Le Premier ministre espagnol Mariano Rajoy a annoncé un nouveau train de mesures d'austérité pour économiser 65 milliards d'euros sur deux ans.
Ce plan a été annoncé lors du compte rendu de la réunion des ministres des Finances de la zone euro lundi à Bruxelles.
En échange Madrid a obtenu un assouplissement de l'objectif de réduction de son déficit public, pour les deux prochaines années à venir.
Ce plan de mesures d'austérité supplémentaires frappe notamment les fonctionnaires et les chômeurs.

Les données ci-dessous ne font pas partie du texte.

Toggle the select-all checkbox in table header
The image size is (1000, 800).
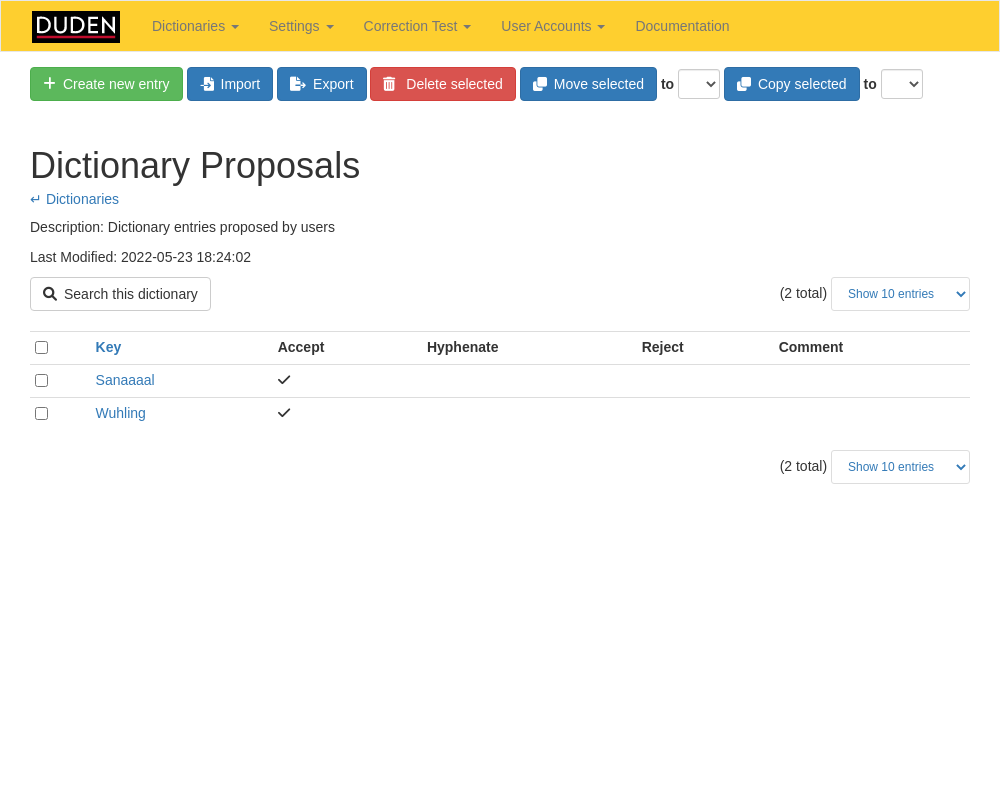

"Cela fait mal que les revenus diminuent et que les impôts augmentent, mais nous devons le faire", a affirmé le chef du gouvernement.
En contrepartie, d'un assouplissement de son objectif de la réduction du déficit public et de l'octroi d'un plan d'aide aux banques du pays, l'Espagne s'est vu imposer des conditions supplémentaires qui s'ajouteront à un budget 2012 d'une rigueur déjà historique, prévoyant 27,3 milliards d'euros d'économies.
Au total le pays devra économiser sur les deux ans et demi à venir, c'est-à-dire d'ici à la fin 2014, 65 milliards d'euros supplémentaires partagés entre coupes budgétaires et nouvelles recettes.
Ce nouvel effort "ne sera pas un sacrifice stérile" a promis le Premier ministre Mariano Rajoy.
L'économie espagnole, la quatrième de la zone euro, est entrée dans une nouvelle récession deux ans après en être sortie, avec un recul du PIB de 1,7 pc attendu cette année.
Le taux de chômage s'élève à 24,4% de la population active.
La mesure phare du nouveau dispositif est l'augmentation de la TVA, la taxe sur la valeur ajoutée qui passe de 18% à 21%, réclamée par la Commission européenne et le Fonds monétaire international.
En ce qui concerne la réduction des dépenses de l'Etat, le gouvernement a annoncé une réforme de l'administration, la privatisation d'entreprises dans le secteur public, et un ajustement des dépenses des ministères.